Are you just looking at brand new or older used models as well?


----------



## hunter-27 (Aug 14, 2010)

Good point but I imagine it will be new as there really is NOTHING close to me to get a used one unless I would luck into one at a farm auction. Keep in mind I live in the middle of NOWHERE.


----------



## rjwolfe3 (Aug 14, 2010)

Lol, forgot about that. I sometimes envy you though. I heard a rumor somewhere that Sawstop was coming out with an affordable table saw for around that price but may just be a rumor. I have an older Ryobi that I just love but they discontinued it. I also have a POS Craftsman that I won't even give away. I consider if very unsafe to use. I think that Rigid might be around your price range and have heard many good things about them. But Home Depot was clearancing a lot of them out for some reason.


----------



## johnspensandmore (Aug 14, 2010)

For $500 I would look for a used Rigid contractor saw. It's a GREAT saw for the money.


----------



## PenMan1 (Aug 14, 2010)

I would "camp out" on Craig's list. I mean check it 4 times a day. My neighbor bought a Delta Unisaw, WITH 3 HP motor, WITH extension table, WITH Beisemeyer fence, WITH FRUED dado set for $500. When he went to pick it up, the guy's widow threw in a 2 HP  Jet dust collector for $100.
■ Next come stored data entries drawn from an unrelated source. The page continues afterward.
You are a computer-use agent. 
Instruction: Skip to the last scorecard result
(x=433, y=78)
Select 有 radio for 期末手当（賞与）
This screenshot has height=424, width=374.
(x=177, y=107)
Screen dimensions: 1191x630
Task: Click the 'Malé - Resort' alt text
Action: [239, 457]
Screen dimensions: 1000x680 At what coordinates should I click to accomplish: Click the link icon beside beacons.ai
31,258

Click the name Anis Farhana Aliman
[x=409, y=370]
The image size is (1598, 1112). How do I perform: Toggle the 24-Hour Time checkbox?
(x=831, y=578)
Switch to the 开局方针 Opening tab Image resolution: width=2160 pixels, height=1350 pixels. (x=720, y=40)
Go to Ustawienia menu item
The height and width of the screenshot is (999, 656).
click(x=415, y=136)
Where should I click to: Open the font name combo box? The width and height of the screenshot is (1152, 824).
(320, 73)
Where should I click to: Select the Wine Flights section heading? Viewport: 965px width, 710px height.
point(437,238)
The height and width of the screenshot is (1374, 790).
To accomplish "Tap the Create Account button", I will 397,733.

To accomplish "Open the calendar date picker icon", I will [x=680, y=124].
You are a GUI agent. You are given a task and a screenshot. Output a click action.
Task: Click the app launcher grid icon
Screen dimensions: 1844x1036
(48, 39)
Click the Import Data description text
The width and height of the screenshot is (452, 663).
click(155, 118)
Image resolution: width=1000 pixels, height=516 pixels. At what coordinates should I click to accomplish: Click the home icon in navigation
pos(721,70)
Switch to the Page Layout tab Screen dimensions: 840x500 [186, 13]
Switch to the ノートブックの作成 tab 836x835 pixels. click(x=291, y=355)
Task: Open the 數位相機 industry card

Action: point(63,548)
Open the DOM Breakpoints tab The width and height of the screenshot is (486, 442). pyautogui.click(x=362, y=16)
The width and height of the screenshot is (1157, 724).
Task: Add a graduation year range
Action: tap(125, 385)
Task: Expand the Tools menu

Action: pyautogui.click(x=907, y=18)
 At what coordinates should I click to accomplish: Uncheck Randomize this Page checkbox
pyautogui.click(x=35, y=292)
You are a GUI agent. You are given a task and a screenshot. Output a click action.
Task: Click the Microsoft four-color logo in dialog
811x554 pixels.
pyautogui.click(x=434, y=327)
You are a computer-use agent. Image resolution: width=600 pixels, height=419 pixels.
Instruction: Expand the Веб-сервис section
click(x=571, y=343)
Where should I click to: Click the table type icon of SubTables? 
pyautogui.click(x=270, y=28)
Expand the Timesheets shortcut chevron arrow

Of course, he was the first caller,(10 minutes after it posted). That Bastard!


----------



## mredburn (Aug 14, 2010)

In the past I have found that the company that makes Ridgid  makes some of the Craftsman models. I had a Ridgid before I had the Delta Unisaw and I liked it a lot. I had the all steel version with the cast steel extensions not the stamped ones. It was as or more accurate as I was at the time.


----------



## Smitty37 (Aug 15, 2010)

*Bosch maybe*

Bosch makes a couple of pretty good saws in that price I like the 4000-07 @ about $550. My contractor son-in-law likes Rigid saws. Some Delta models in that price range as well. Take you time and look at several. Craftsman power tools aren't what they used to be...  I have a 10" Delta TS-350 and with a decent Freud blade it's ok, depends on how much you use it and how accurate you need....Get a model with a riving knife.


----------



## PenMan1 (Aug 15, 2010)

Smitty37 said:


> Bosch makes a couple of pretty good saws in that price I like the 4000-07 @ about $550. My contractor son-in-law likes Rigid saws. Some Delta models in that price range as well. Take you time and look at several. Craftsman power tools aren't what they used to be... I have a 10" Delta TS-350 and with a decent Freud blade it's ok, depends on how much you use it and how accurate you need....Get a model with a riving knife.


 

I'd buy ANYTHING before a Bosch power anything. I had a couple of Bosch jig saws, a Bosch dishwasher, and other various and sundry Bosch "tools".

All of those things I mentioned above live in "tool and appliance HELL" without ANY help from Bosch.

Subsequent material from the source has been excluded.